CUPLIKAN HALAMAN ->
"Sudah saatnya para Advokat dan seluruh pengurus PERADI mendorong agar PERADI segera bersatu demi wibawa organisasi dan perlindungan Advokat serta mengembalikan marwah Advokat dan Organisasi Advokat di Indonesia."
Oleh: Jhon SE Panggabean, S.H., M.H.
Sebelumnya para Advokat sudah lama menginginkan adanya Undang-Undang Tentang Advokat yang bertujuan agar Advokat dan Organisasi Advokat mengurus sendiri rumah tangganya tanpa adanya intervensi dari Pemerintah. Sehingga Organisasi Advokat yang melaksanakan Pendidikan Khusus Profesi Advokat (PKPA), Ujian Profesi Advokat (UPA) dan Pengangkatan serta Pengawasan dan Pemberhentian serta hal lainnya yang berkaitan dengan Advokat.
Setelah berlakunya UU No.18 Tahun 2003 Tentang Advokat (UU Advokat) sejak tanggal 5 April 2003, dimana dalam Pasal 32 ayat 4 menentukan bahwa dalam waktu paling lambat 2 (dua) tahun setelah berlakunya UU Advokat, Organisasi Advokat telah terbentuk. Sebelum terbentuknya organisasi Advokat sebagaimana ditentukan dalam UU Advokat tersebut, maka Komite Kerja Advokat Indonesia (KKAI) yang terdiri dari 8 (delapan) organisasi selaku pendiri Organisasi Advokat yang dimaksud dalam UU Advokat mempersiapkan segala sesuatu yang berkaitan dengan apa yang ditentukan dalam UU Advokat, termasuk verifikasi untuk menentukan nama dan jumlah Advokat. Hal tersebut sejalan dengan pelaksanaan Pasal 32 ayat (1) UU Advokat yang menyatakan, "Advokat, Penasihat Hukum, Pengacara Praktik dan Konsultan yang telah diangkat pada saat undang-undang ini berlaku, dinyatakan sebagai Advokat sebagaimana diatur dalam undang-undang ini. Sebagai bagian dari proses verifikasi dibentuklah sistem penomoran keanggotan Advokat dan kepada yang lolos persyaratan verifikasi diberikan Kartu Tanda Pengenal Advokat (KTPA), dimana sebelum berlakunya UU Advokat KTPA diterbitkan oleh Pengadilan Tinggi. Kemudian pada tanggal 7 April 2005 terbentuklah Organisasi Advokat sebagaimana yang diamanatkan oleh UU Advokat tersebut, yakni Perhimpunan Advokat Indonesia (PERADI).

DATA ->
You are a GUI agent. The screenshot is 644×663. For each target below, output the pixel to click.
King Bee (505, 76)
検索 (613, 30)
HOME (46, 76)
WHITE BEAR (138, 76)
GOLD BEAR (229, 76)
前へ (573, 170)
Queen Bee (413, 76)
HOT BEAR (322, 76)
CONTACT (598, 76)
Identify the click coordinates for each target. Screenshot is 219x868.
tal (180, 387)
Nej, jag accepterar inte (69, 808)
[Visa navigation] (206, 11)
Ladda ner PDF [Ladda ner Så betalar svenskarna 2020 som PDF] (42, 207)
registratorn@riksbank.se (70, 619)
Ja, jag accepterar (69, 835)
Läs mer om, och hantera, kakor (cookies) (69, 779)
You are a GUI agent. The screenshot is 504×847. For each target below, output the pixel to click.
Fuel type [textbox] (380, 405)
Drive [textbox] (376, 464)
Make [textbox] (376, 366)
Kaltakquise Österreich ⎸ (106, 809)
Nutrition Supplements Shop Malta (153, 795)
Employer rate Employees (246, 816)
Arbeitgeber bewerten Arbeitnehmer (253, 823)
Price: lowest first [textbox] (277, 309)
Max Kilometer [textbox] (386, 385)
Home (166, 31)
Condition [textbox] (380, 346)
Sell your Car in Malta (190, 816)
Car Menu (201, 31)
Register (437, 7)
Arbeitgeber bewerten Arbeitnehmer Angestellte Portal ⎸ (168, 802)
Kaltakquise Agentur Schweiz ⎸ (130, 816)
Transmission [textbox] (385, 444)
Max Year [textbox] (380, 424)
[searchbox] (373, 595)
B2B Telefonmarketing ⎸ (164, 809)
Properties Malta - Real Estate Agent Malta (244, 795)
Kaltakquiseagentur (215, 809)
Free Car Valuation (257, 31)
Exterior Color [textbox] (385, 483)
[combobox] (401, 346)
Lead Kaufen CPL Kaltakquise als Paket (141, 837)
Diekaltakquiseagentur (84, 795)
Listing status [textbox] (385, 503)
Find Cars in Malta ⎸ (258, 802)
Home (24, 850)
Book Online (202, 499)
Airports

PETUNJUK DAN KETENTUAN -> Teruskan tulisan tentang PERADI mulai setelah kalimat terakhirnya. Entri di atas tidak dipakai sama sekali di sini.

JAWABAN LATIHAN ->
Di awal perjalanannya, PERADI mendapatkan respon positif baik dari masyarakat maupun lembaga-lembaga penegak hukum yakni Pengadilan, Kejaksaan dan Kepolisian bahkan lembaga Pemerintah. Awalnya selama 1 (satu) dasawarsa dapat dirasakan penghargaan terhadap peranan dan kedudukan serta wibawa Advokat dan Organisasi Advokat. Salah satu bentuk penghargaan dari Lembaga Penegak Hukum saat itu adalah apabila ada pemanggilan dari Penyidik terhadap seorang Advokat baik sebagai saksi maupun sebagai tersangka, maka Penyidik akan memanggil Advokat tersebut melalui Organisasi PERADI. Penyidik terlebih dahulu menyurati organisasi PERADI baik melalui Dewan Pimpinan Cabang (DPC) ataupun Dewan Pimpinan Nasional (DPN) dengan memberikan resume singkat peristiwa yang menyebabkan Advokat yang bersangkutan dipanggil. Kemudian PERADI akan mengundang Advokat yang bersangkutan untuk konfirmasi tentang pemanggilan oleh penyidik tersebut. Apabila hasil konfirmasi oleh organisasi ternyata pemanggilan adalah berkaitan dengan menjalankan tugas profesi Advokat, maka organisasi PERADI akan menyurati Penyidik dan memberikan rekomendasi bahwa ternyata pemanggilan Penyidik terhadap Advokat tersebut adalah sehubungan dengan menjalankan tugas profesinya. Maka Advokat tersebut tidak layak untuk dijadikan saksi apalagi tersangka dalam rangka menjalankan tugas profesinya, sesuai dan berdasarkan Pasal 16 UU Advokat Jo. Putusan MK nomor 26/PUU-XI/2013 yang menyatakan : "Advokat tidak dapat dituntut baik secara perdata maupun pidana dalam menjalankan tugas profesinya dengan iktikad baik untuk kepentingan pembelaan klien baik di dalam maupun di luar sidang pengadilan".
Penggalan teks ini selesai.